* _Supplied text_:
Content starts

Introduction into how bio-sensors based on slime mould work

Slime mould is a giant single celled organism which physically moves through oscillating muscular contractions in the tubular structures which form the majority of its body.

Monitoring the electrical characteristics associated with their muscular contractions allows the organism’s condition to be known (in ‘real’ time). This can be achieved in practice by enouraging the mould to grow across electrodes. Click on image below to watch slime mould grow between electrodes.

The electrodes are connected to electronics which amplify the organism’s electrical characteristics for analysis. The PhySense project has developed low cost electronics and simple to use analysis software to enable everyone to do their own experiments.

The PhySense software calculates and tracks any changes in the frequency and amplitude of oscillation. The results are graphically display for easy interpretation. For example, in steady conditions the frequency of oscillation remains roughly constant, see sketch below.

However, if the organism is stimulated (for example, food added) the frequency of oscillation may increase, see sketch below.

Conversely, if the organism is exposed to something toxic the frequency of oscillation may decrease, see sketch below.

Being a living organism the slime reacts to most things, for example: light, vibration, etc. Participants are provided with example experiments but free to be creative by trying their own experiments with PhySense technology.

Photos, videos, measurements, etc can be uploaded to shared database.

The PhySense team will analyse the data stored in the database for buried knowledge which might not be visible from analysis of measurements from single experiment.

The acquired knowledge will help to make a better future for everyone.

Content ends

* _Directions_:
#1 Using the slime mould text, answer each question in a short phrase:
(a) How does slime mould physically move?
(b) What do the electrodes connect to?
(c) What may happen to the frequency of oscillation if the organism is exposed to something toxic?
#2 Echo a passage of the slime mould text word for word. Begin at the words "Slime mould is" and stop after "grow between electrodes.".
The records that come next have no connection to the slime mould text.

* _Information shown_:
Content starts

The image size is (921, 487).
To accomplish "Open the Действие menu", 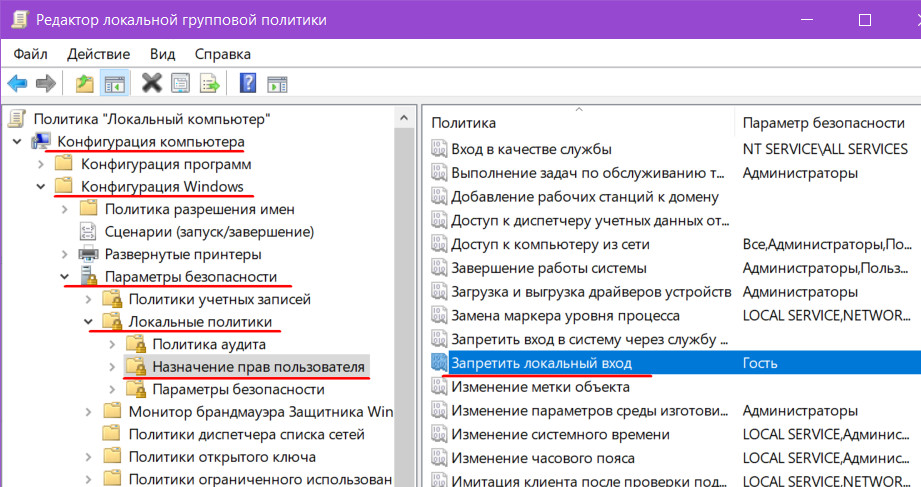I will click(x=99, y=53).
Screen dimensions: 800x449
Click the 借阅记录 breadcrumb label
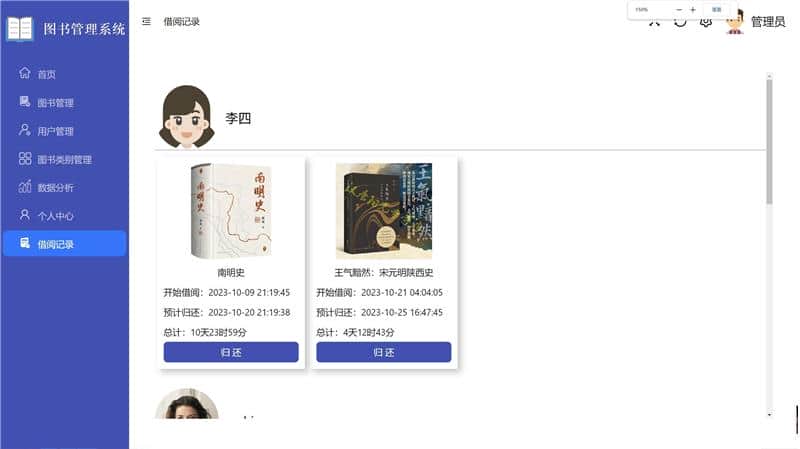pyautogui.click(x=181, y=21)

Content ends
Content starts

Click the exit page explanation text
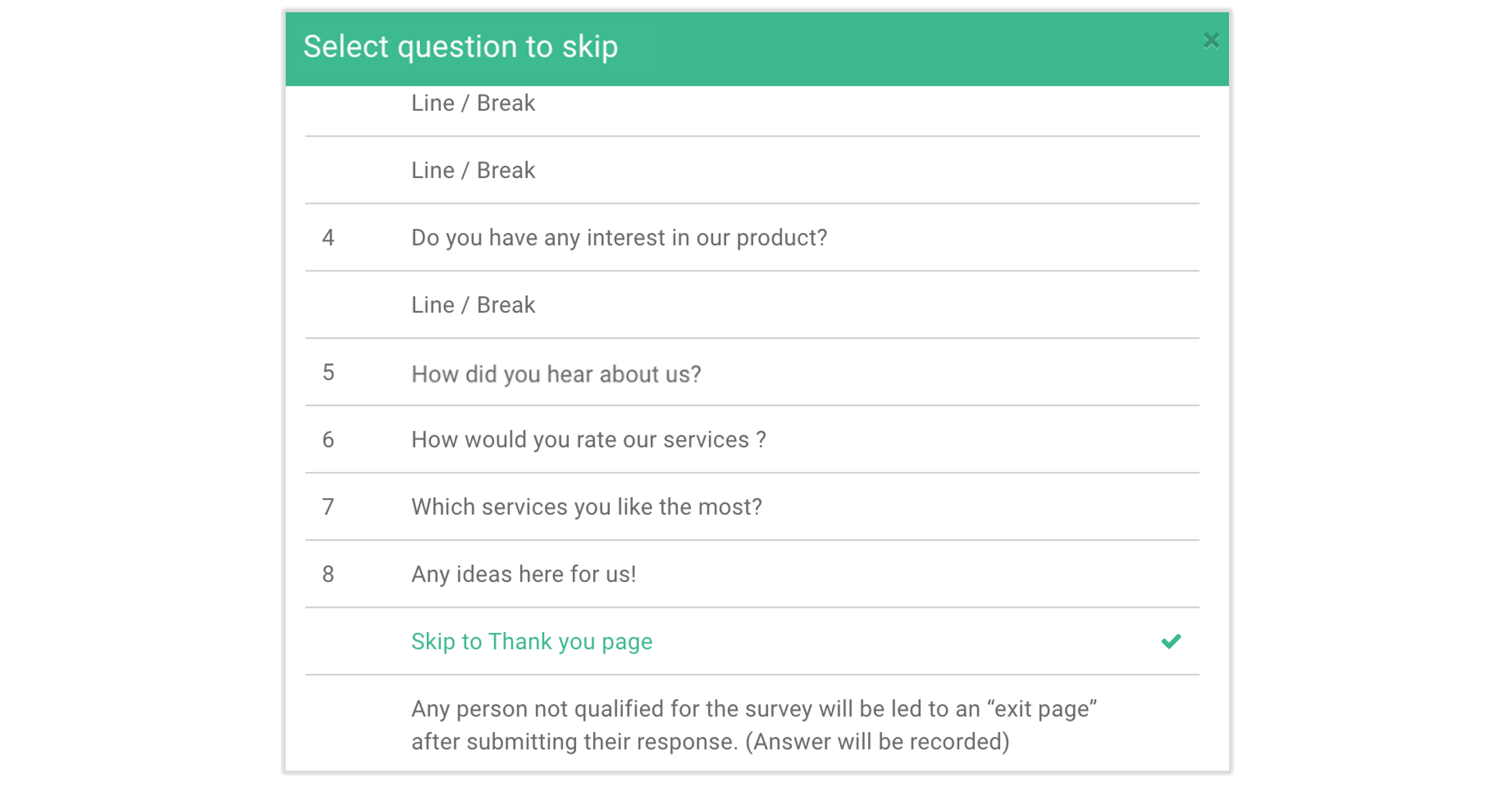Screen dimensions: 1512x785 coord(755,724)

Content ends

* _Responses by item number_:
#1
(a) Through oscillating muscular contractions in the tubular structures that form most of its body.
(b) Electronics that amplify the organism's electrical characteristics for analysis.
(c) It may decrease.

#2
Slime mould is a giant single celled organism which physically moves through oscillating muscular contractions in the tubular structures which form the majority of its body.

Monitoring the electrical characteristics associated with their muscular contractions allows the organism’s condition to be known (in ‘real’ time). This can be achieved in practice by enouraging the mould to grow across electrodes. Click on image below to watch slime mould grow between electrodes.